あぁ、世、世、世。神の言葉を聞け
魔女狩りというものが行われていた時の話である。
魔女といっても本物の悪魔崇拝者は、狩られない。そういった人物は名家にいて、善人を装っている事の方が多い。
高齢、孤独、無学、社会的地位のない女性が魔女の濡れ衣を着せられ、殺されていた。
そんな女性だけでない。猫も魔女の使いとされ、捕らえられていた。もっともそのおかげでネズミが減り、ペストが流行していたが。ペストの流行も魔女のせいだと濡れ衣を着せられ、迫害は一層強くなっていた。多くはキリスト教徒がこんな事をやっていた。ローマ教皇の権威が絶対的になるにつれ、こうした異端狩りも激しくなっていた。
「どうしよう」
フローラは、黒猫を抱きしめながら呟いた。
魔女の条件に合致するフローラは、異端狩りから逃げ、森の中を彷徨っていた。森には一匹の黒猫がいて、つい抱きしめてしまう。自分と同類の猫を見ていると、ほんの少しだけ心が落ち着く。それにモフモフボディを触っていると、癒される事は確かだった。
それでもずっと森の中を彷徨っているわけにいかない。森を出たら殺される可能性が大だが、ここには食べ物はない。だんだんと陽が翳ってきたし、これからどうするべきか。
「あれ?」
そんな不安に押し潰されそうになっていると、猫に首輪がついているのに気づく。しかも、首輪には小さな巾着袋もぶら下がっていて、中には住所が書かれた紙があった。どうやこの子は、どこかで飼われていた猫のよう。
迷ったが、住所にある家に届けに行く事にした。異端狩りに怯えていたが、今はいないようだった。
「何この家……」
ついた家は大きな屋敷だった。もしかしたら貴族の屋敷かもしれない。怯んでしまうフローラだったが、猫を渡すと恩人だとで歓迎されてしまった。
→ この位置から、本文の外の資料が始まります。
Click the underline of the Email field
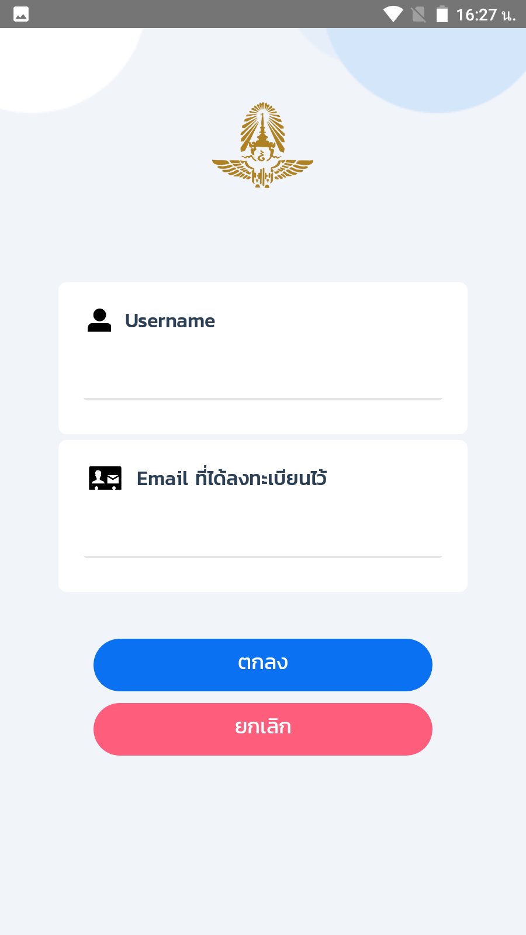The image size is (526, 935). (x=263, y=557)
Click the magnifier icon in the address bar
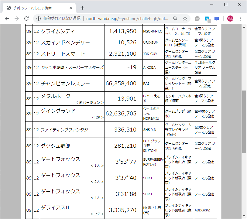The width and height of the screenshot is (247, 219). (x=175, y=19)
事情を話すと、いつまでもこの屋敷にいて良いという。
「そんな、悪いです」
屋敷の女主人に、そういってしまう。フローラと同じぐらいの妙齢の女性だが、綺麗なドレスに身を包み、明らかに身分違いだと察する。また、異端狩りの問題みある。この女主人は味方? 公爵家の未亡人と言っていたが……。
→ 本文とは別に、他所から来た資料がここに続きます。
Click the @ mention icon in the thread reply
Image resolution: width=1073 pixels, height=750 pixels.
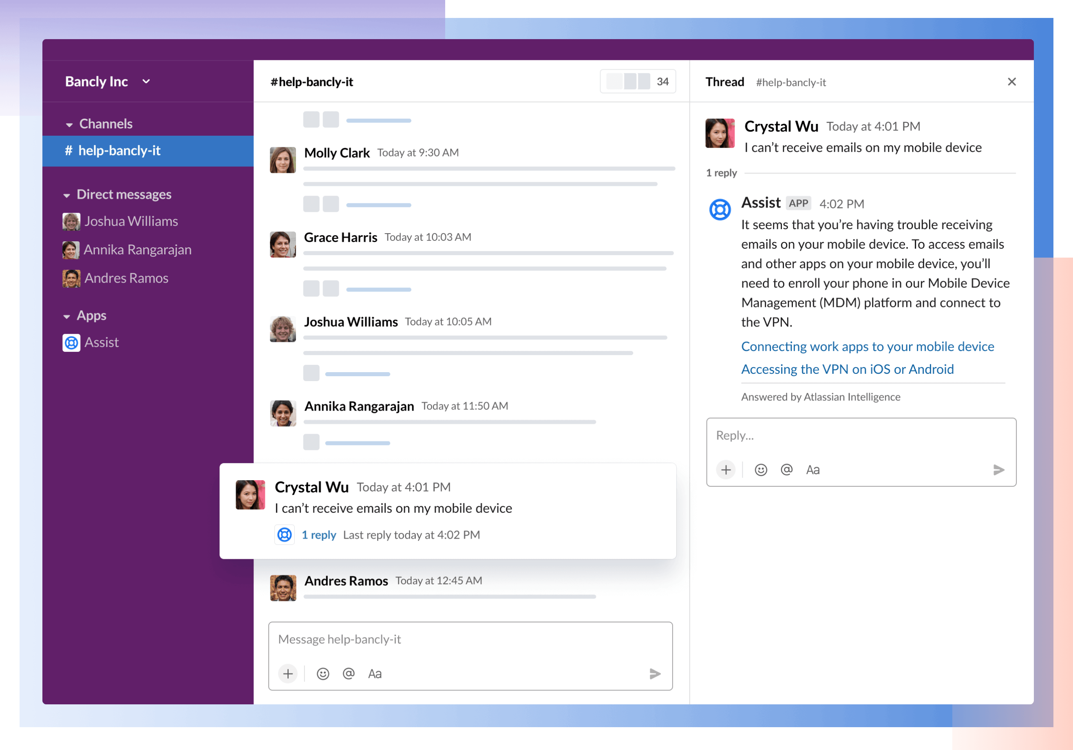click(787, 470)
「私は魔女狩りなんて反対してるんだから。聖書には異端を排除しろなんて一行も書いてない。敵を愛せとあるのよ」
「本当ですか?」
「ええ。あぁ、世、世、世。神の言葉を聞けと言いたいわ。あなたが例え敵だったとしても、私は助ける。良きサマリア人のように」
女主人の劇のような物言いにフローラは、気が抜け、クスリと笑ってしまった。
足元にいた黒猫も鈴を転がすように鳴いている。
こうして命拾いしたフローラは、未亡人の家でメイドとして働き、生涯を終えた。周りにはフローラと似た境遇のメイドも多く、賑やかな余生だったらしい。
フローラのそばには、いつもあの猫がいて、友達のようだった。殺される寸前から猫のおかげで助かったフローラは、かなり幸運といって良いだろう。
いつの間にか猫は魔女の使いから幸運の象徴として認知されたという。